The energy of Vane indeed had already re-created a navy, squadrons of which were being despatched into the British seas, the Mediterranean, and the Levant, and Colonel Blake, who had distinguished himself by his heroic defence of Taunton during the war, was placed at the head of a fleet which drove Rupert from the Irish coast, and finally blockaded him in the Tagus. But even the energy of Vane quailed before the danger from the Scots. "One must go and die there," the young King cried at the news of Ormond's defeat before Dublin, "for it is shameful for me to live elsewhere." But his ardour for an Irish campaign cooled as Cromwell marched from victory to victory; and from the isle of Jersey, which alone remained faithful to him of all his southern dominions, Charles renewed the negotiations with Scotland which his hopes from Ireland had broken. They were again delayed by a proposal on the part of Montrose to attack the very Government with whom his master was negotiating; but the failure and death of the Marquis in the spring forced Charles to accept the Presbyterian conditions.

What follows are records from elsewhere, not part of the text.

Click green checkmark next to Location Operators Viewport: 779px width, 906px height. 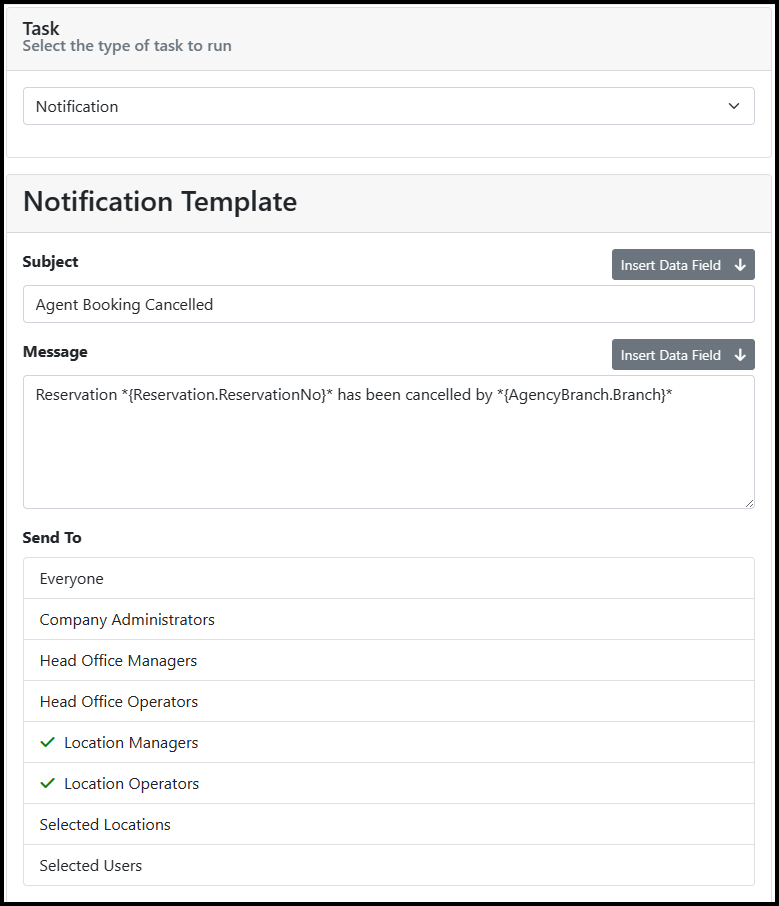47,783
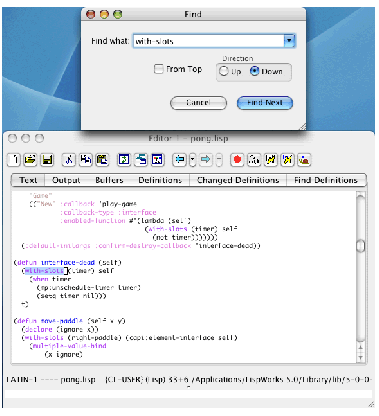
Task: Switch to the Changed Definitions tab
Action: (238, 180)
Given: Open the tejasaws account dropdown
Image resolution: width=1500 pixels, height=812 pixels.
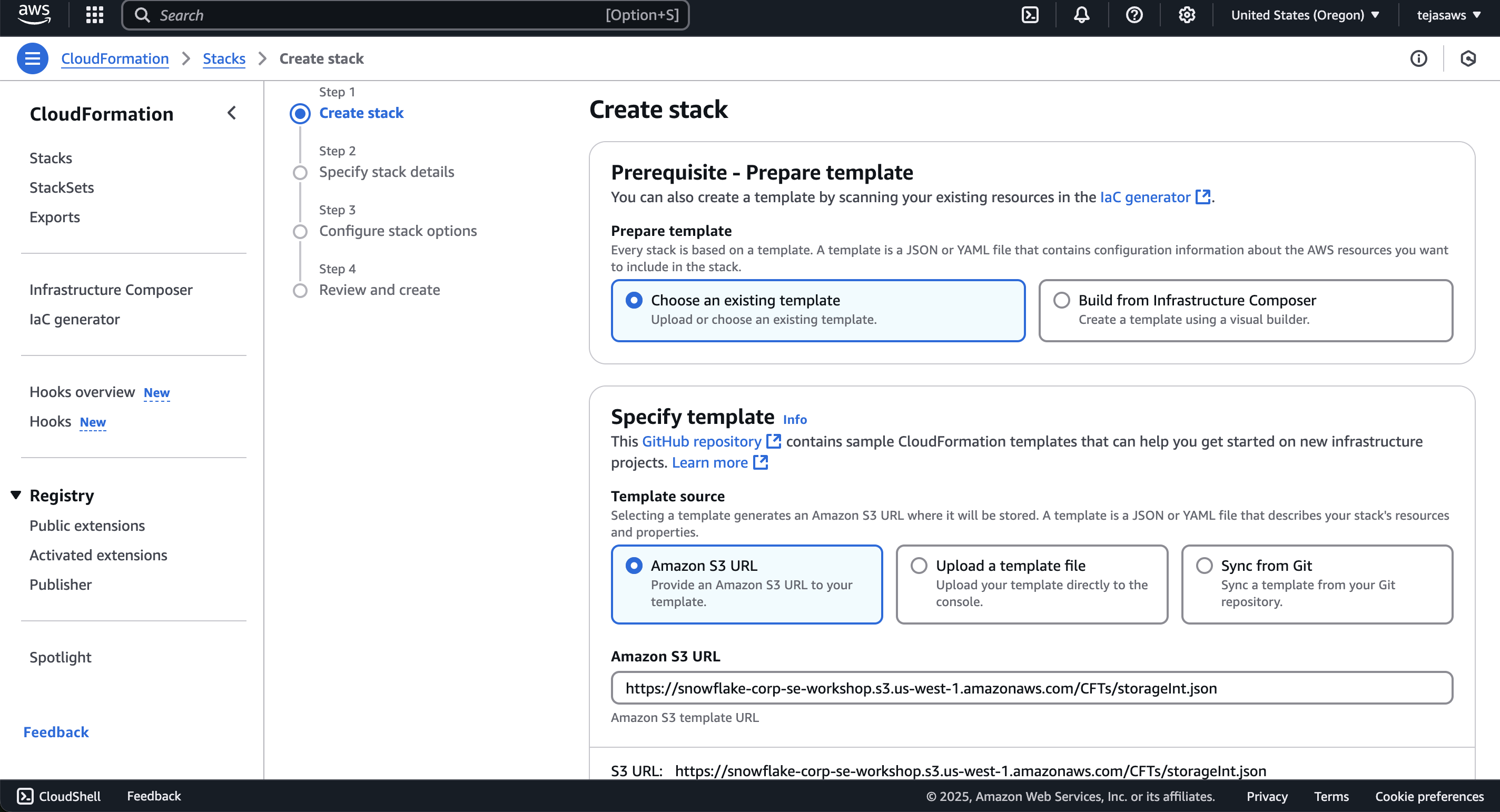Looking at the screenshot, I should pyautogui.click(x=1448, y=15).
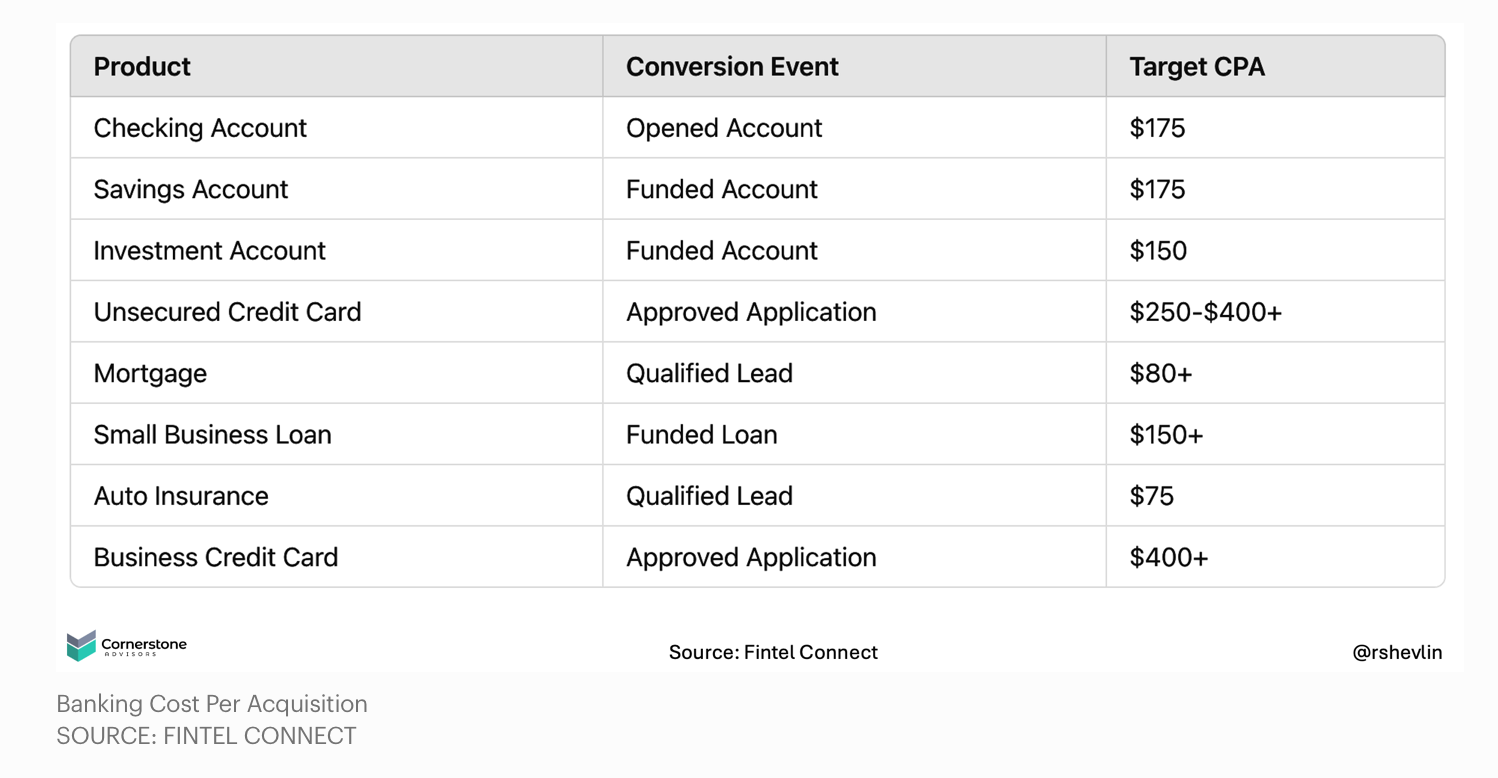Select the Unsecured Credit Card cell

227,312
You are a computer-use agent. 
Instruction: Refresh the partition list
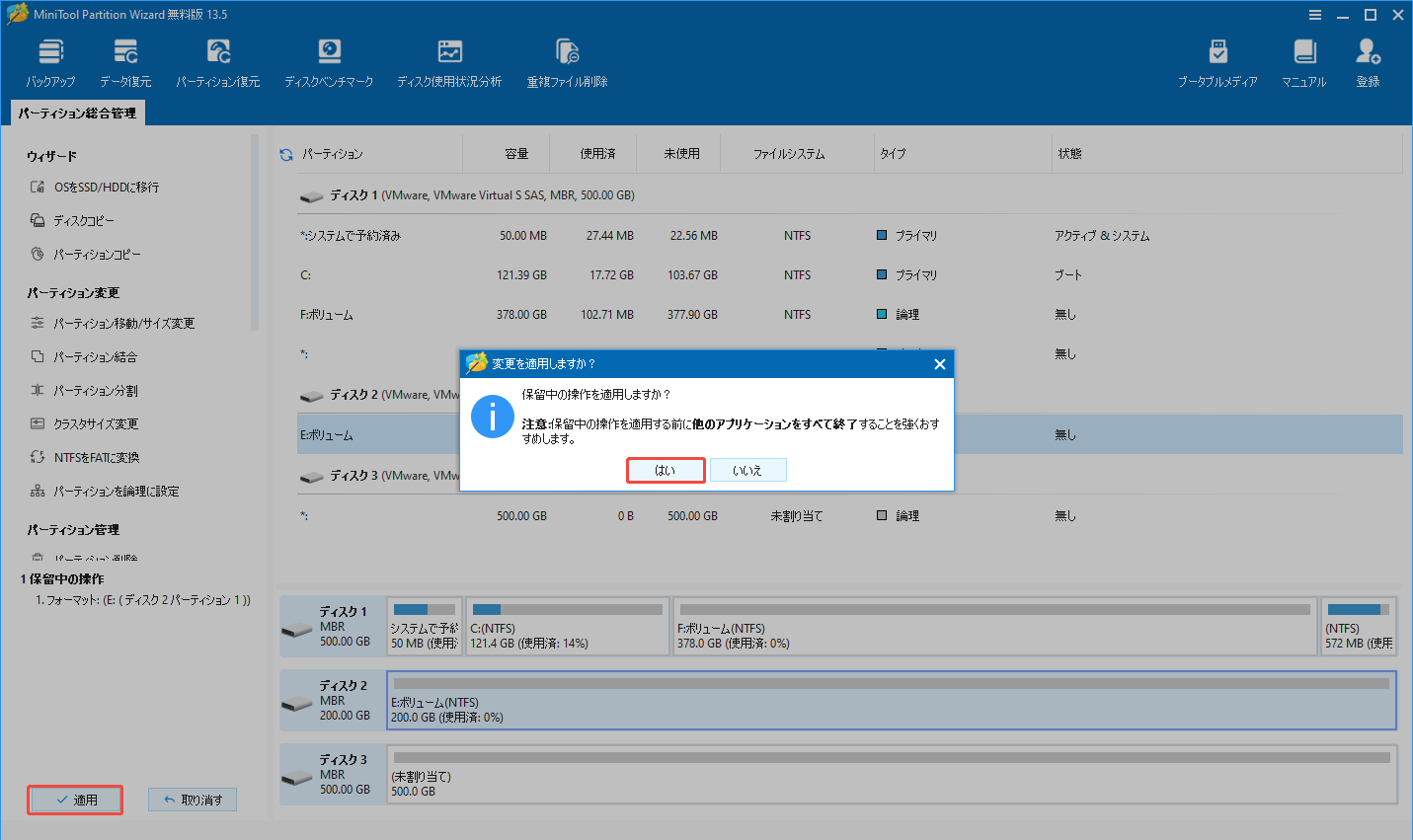(x=284, y=153)
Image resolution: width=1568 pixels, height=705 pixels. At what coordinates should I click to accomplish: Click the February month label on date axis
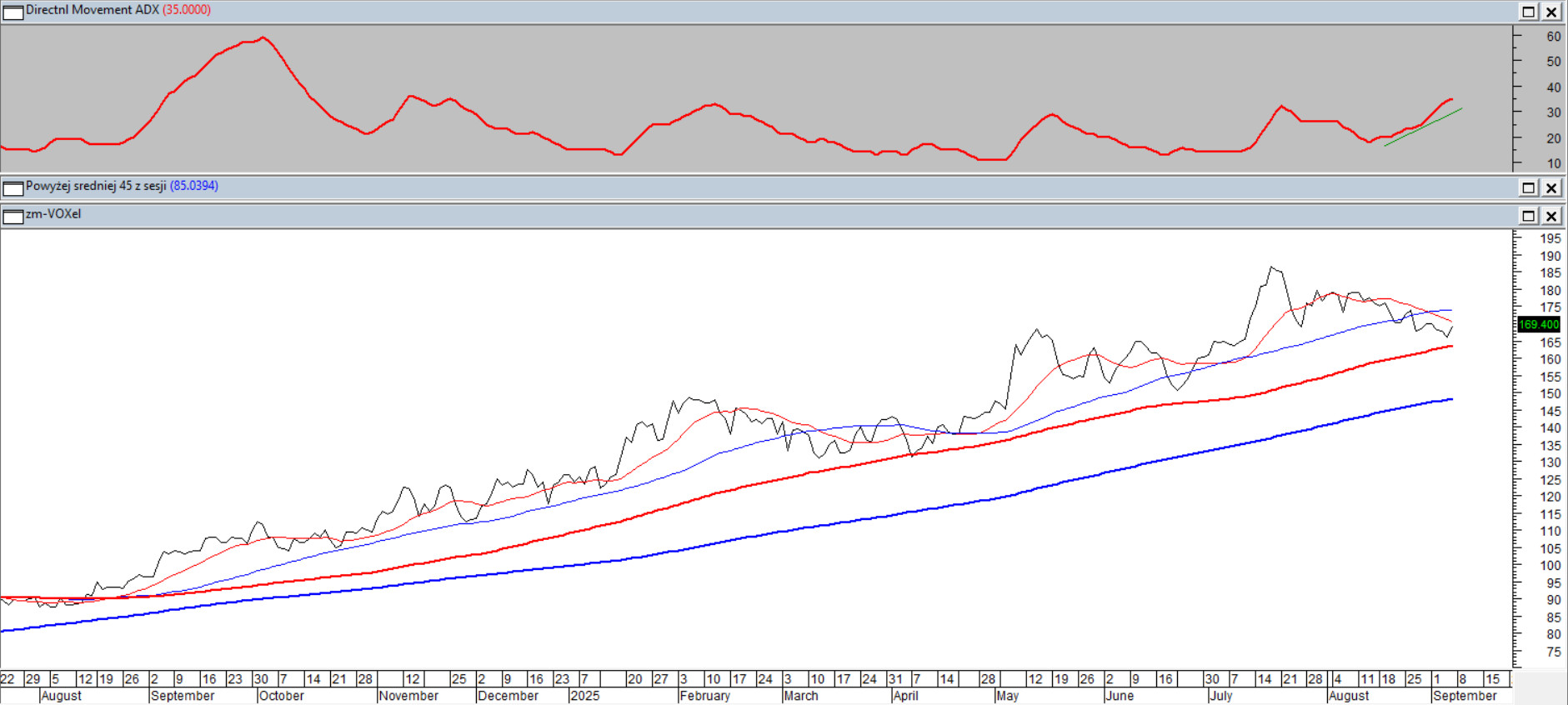click(x=704, y=696)
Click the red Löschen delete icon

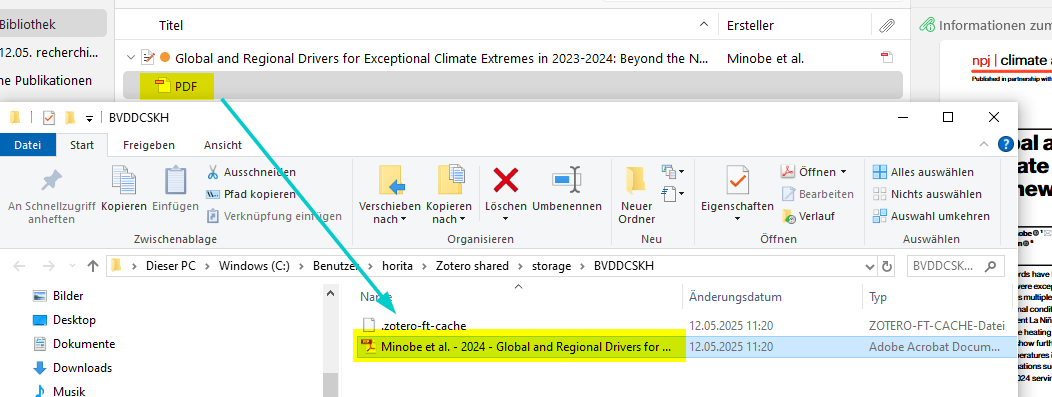(x=505, y=180)
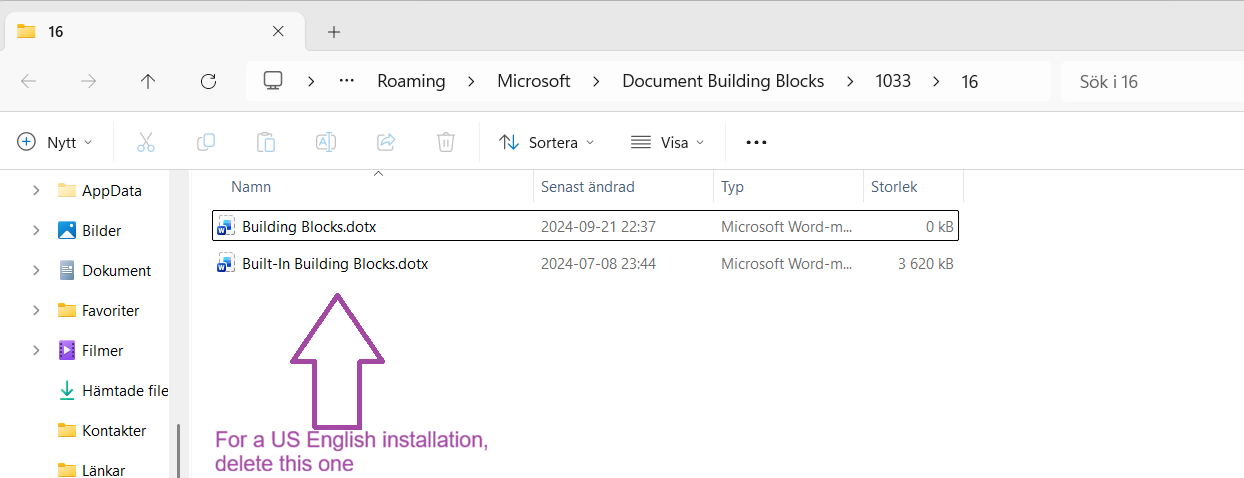The width and height of the screenshot is (1244, 478).
Task: Click the Cut scissors icon
Action: 146,142
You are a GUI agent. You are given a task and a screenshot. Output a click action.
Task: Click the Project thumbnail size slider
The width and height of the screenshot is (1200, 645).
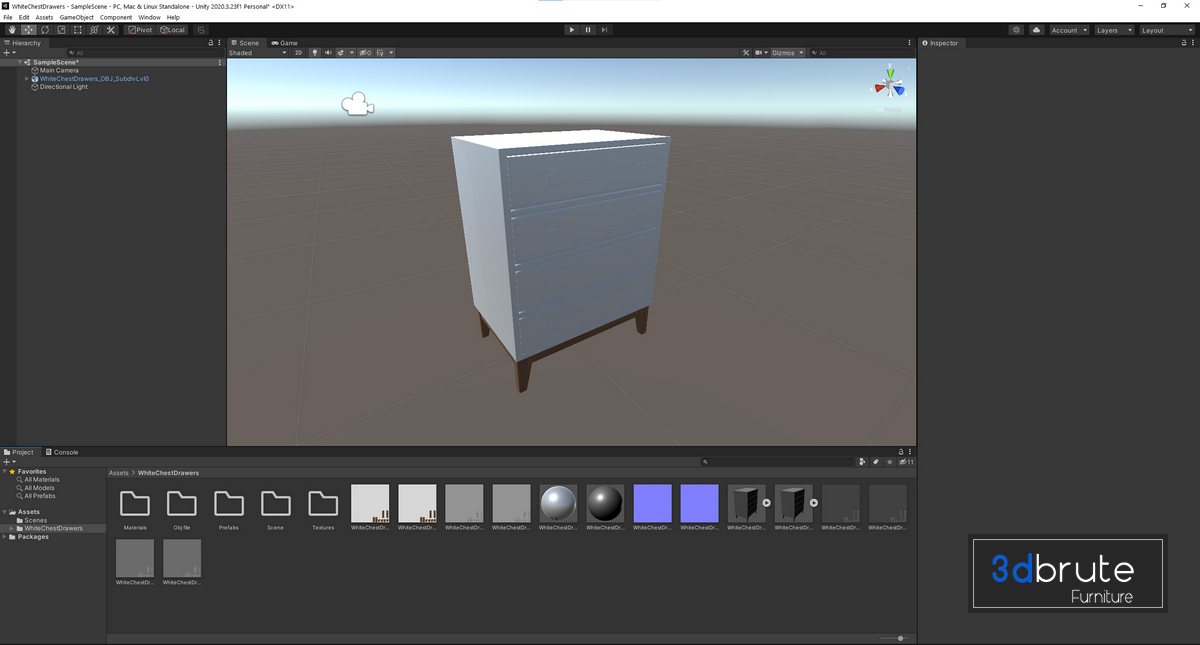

The news of the negotiations filled the English leaders with dismay, for Scotland was raising an army, and Fairfax, while willing to defend England against a Scotch invasion, scrupled to take the lead in an invasion of Scotland. The Council recalled Cromwell from Ireland, but his cooler head saw that there was yet time to finish his work in the west. During the winter he had been busily preparing for a new campaign, and it was only after the storm of Clonmell, and the overthrow of the Irish under Hugh O'Neil, that he embarked again for England.